One thing these events have forced me to do is to take stock of my life, of myself. I'm 27, I live with my mother in the home where I grew up, I'm overeducated and underwhelming, I'm charming but little else, I work a dead-end job to get by and I'm capable of so much more, my father has cancer, and I just had my hopes dashed by a woman who feels absolutely right for me.

The art of losing isn't hard to master

I am a loser. I've lost out on so much in just one day, some of it sudden and much of it having been built over time. But to be lost is no disaster.

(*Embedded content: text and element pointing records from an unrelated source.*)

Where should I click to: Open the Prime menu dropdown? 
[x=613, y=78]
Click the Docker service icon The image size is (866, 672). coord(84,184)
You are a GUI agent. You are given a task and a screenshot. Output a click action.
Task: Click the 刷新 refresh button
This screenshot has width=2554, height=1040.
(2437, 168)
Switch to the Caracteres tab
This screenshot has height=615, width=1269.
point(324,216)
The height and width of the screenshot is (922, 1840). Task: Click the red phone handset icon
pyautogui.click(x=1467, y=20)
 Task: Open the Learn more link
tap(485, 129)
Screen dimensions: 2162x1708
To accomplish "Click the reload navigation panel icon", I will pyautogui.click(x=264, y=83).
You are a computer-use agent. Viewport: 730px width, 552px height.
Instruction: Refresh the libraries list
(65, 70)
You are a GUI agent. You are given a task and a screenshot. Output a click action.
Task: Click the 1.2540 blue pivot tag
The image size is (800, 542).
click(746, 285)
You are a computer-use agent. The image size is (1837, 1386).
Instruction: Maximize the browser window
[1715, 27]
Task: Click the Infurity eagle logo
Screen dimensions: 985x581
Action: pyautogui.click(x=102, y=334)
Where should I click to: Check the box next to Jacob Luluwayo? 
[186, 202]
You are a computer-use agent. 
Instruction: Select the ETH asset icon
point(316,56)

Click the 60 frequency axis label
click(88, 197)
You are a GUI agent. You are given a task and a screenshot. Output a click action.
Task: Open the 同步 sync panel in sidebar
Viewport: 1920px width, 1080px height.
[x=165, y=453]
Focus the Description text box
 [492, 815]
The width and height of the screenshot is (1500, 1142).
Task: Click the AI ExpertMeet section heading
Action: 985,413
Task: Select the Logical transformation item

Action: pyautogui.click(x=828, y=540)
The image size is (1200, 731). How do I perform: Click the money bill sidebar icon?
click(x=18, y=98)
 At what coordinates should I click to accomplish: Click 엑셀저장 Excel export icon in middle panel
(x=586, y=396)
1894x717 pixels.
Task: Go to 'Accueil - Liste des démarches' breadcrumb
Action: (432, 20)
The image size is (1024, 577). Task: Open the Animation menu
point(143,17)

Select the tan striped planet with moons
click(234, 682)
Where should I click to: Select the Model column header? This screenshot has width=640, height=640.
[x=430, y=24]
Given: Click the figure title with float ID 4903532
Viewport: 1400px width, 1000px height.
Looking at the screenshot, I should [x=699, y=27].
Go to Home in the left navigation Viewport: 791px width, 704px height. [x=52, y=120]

In the future when I come to the end of this path, when my father has passed and faced that dark truth that we all hide from ourselves, that he is not the first and will undoubtedly not be the last to face cancer's unrelenting nature, when K. becomes an affectionate memory instead of a sorrowful what-could-have-been, and the trail lies behind me with its dirt stuck in the bottoms of my shoes, I'll have closed the distances in myself that were created today. Someday I'll make sense of this all just like I made sense of my prior experiences. I'll find the forest and not the trees.

I'll learn to love the mud. I'll learn to love the absurdity of it all, the way two people can share something, anything, even if for one night, even spent a lifetime pushing themselves apart. I'll even learn to love my father, love the way he earned his cancer by loving his life enough to compromise his body rather than hiding it away. To love K., her stubbornness and the favor she's doing me and herself by not committing to the many things filled with intent to be lost, even as she finds herself lost alongside them.

I will not lose my love. But, then, what else is there?

----*

In perhaps the most crushing moment of the night, the Mariners dropped their game against the Dodgers 6-5 in the 11th inning when Alex Guerrero hit a walk-off single with the bases loaded. When it rains it pours, I suppose.

I was reminded of an apocryphal quote attributed to Yogi Berra that my father used to tell me as a kid (though who knows if he really said it since, as the great philosopher Yogi once said, “I never said half the stuff I said.”).

“The best thing about losing the final game of the season is that there's always tomorrow.”

Thank you for reading. Get well soon, dad.